Third Deputy Prime Minister of Spain
- In office 5 March 1975 – 12 December 1975
- Preceded by: Licinio de la Fuente
- Succeeded by: Juan-Miguel Villar Mir

Minister of Labour
- In office 4 March 1975 – 11 December 1975
- Preceded by: Licinio de la Fuente
- Succeeded by: José Solís Ruiz

Member of the Congress of Deputies
- In office 8 November 1982 – 15 July 1986
- Constituency: Madrid

Personal details
- Born: 10 August 1933 León, Spain
- Died: 29 April 2024 (aged 90) Madrid, Spain
- Political party: FET y de las JONS People's Alliance People's Party
- Profession: Politician, jurist

= Fernando Suárez González =

Spanish politician (1933–2024)

Fernando Suárez González (10 August 1933 – 29 April 2024) was a Spanish politician and jurist. From 2021 until his death in 2024, he was the last living minister who served in Francisco Franco's regime.

He was the rapporteur of the Political Reform Act in 1976 that allowed the elimination of the governmental structures of the Franco regime and initiated the democratic transition.

==Biography==
Suárez was born on 10 August 1933. He graduated in law from the University of Oviedo, then completed his PhD at the University of Bologna. He worked as, among other things, an academic teacher at the Complutense University of Madrid, where he became professor of labour law. In 1969, he returned to Oviedo as chairman, and two years later as dean. He was also active in the state administration during the Francoist period. In 1973 he became the general director of the Instituto Español de Emigración, an institution dealing with migration policy. In 1975, in the last government headed by General Francisco Franco, Suárez served as Minister of Labour and Third Deputy Prime Minister.
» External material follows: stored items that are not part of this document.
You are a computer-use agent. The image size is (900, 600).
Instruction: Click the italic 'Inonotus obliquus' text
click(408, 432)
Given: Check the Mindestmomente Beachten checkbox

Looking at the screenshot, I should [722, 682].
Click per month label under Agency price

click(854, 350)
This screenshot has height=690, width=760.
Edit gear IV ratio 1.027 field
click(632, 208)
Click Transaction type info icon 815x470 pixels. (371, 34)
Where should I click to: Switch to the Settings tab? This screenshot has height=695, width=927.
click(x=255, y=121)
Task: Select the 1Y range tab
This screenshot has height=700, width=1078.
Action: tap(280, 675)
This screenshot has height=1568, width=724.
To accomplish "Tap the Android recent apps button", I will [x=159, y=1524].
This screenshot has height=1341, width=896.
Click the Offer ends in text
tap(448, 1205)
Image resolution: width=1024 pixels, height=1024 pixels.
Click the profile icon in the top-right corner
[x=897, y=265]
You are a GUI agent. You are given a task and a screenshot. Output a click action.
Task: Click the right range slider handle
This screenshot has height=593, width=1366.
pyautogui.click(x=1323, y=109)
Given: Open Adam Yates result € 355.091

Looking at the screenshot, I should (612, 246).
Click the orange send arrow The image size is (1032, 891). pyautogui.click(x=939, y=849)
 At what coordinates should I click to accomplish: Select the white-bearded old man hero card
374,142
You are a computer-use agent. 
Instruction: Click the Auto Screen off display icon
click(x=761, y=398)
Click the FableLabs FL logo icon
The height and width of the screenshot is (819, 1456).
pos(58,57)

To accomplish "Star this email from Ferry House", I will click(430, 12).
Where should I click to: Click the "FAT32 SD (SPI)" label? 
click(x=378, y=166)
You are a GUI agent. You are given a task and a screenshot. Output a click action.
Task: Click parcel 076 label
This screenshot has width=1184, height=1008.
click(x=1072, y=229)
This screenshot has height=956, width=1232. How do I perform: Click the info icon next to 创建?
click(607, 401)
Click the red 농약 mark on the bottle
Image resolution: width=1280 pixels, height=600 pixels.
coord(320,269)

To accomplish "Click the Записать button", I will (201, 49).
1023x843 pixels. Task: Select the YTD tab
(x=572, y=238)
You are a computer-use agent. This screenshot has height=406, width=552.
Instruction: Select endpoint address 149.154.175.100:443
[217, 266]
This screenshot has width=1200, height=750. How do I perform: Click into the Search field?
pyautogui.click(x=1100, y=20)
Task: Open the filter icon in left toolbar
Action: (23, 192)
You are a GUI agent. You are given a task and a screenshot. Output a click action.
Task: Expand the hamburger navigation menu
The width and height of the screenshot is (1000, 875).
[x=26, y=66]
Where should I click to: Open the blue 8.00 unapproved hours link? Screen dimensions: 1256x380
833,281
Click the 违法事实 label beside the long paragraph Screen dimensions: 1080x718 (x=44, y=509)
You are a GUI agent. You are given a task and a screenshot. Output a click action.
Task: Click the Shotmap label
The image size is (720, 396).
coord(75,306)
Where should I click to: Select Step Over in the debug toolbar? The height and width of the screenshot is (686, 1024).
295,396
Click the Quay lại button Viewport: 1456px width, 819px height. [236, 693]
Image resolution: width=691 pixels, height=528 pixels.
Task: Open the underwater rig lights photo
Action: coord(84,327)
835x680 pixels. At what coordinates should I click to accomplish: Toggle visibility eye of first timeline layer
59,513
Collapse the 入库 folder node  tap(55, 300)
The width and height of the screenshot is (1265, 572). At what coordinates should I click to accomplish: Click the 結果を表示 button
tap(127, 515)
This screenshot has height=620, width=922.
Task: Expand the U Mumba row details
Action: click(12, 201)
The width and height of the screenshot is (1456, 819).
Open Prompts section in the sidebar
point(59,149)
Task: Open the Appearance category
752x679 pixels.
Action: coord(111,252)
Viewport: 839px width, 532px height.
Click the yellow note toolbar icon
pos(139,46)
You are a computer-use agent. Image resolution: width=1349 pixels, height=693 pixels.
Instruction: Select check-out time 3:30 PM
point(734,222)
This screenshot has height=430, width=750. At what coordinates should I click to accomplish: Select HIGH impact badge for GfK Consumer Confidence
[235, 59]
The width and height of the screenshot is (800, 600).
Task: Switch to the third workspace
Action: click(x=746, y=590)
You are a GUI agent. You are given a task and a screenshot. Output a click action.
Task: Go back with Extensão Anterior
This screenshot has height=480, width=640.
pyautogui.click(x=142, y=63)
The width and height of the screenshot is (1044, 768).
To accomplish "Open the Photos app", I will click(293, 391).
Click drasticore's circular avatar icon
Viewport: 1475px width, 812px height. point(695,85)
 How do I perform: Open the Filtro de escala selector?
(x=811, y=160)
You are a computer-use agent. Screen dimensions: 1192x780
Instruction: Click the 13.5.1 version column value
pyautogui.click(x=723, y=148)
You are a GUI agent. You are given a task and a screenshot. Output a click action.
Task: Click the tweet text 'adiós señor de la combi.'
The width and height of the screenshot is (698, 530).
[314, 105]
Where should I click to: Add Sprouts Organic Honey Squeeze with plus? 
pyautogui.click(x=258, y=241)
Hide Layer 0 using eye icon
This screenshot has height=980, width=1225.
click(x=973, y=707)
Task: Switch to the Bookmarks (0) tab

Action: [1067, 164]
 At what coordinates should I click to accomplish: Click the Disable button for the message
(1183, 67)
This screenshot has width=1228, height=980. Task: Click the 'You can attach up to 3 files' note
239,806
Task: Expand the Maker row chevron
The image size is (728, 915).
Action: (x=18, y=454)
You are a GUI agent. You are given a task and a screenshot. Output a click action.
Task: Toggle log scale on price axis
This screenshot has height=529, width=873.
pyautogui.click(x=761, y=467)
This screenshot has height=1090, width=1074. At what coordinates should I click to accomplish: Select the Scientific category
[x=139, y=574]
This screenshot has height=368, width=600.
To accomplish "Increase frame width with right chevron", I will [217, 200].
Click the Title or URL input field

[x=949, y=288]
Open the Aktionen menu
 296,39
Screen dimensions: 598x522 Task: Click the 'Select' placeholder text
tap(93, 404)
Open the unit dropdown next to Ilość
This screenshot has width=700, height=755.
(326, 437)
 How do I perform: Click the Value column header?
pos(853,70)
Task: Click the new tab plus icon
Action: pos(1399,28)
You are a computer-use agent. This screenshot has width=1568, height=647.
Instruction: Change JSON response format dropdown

After the political changes, Suárez was active in the People's Alliance and then the People's Party. In the years 1982–1986, he was a member of the Congress of Deputies of the second term. After the accession of Spain to the European Economic Community in 1986, he assumed the mandate of a member of the European Parliament for the second term. He kept it in the 1987 and 1989 general elections. He served as vice-chairman of the Budget Committee, vice-chairman of the Group for European Democracy and a member of the presidium of the European People's Party.

Suárez continued his academic activity at UNED. In 2007, he received a membership in the Real Academia de Ciencias Morales y Políticas.

In 2014, the Argentine judge María Romilda Servini issued an arrest and extradition order against several former ministers of the Franco dictatorship. Suárez was included in the order for his responsibility for the death penalty of the last five executions by the Franco dictatorship in 1975. The request for extradition was refused by the Spanish National Court on the basis that the statute of limitations had run out on the accusation against him.

Suárez died in Madrid on 29 April 2024, at the age of 90.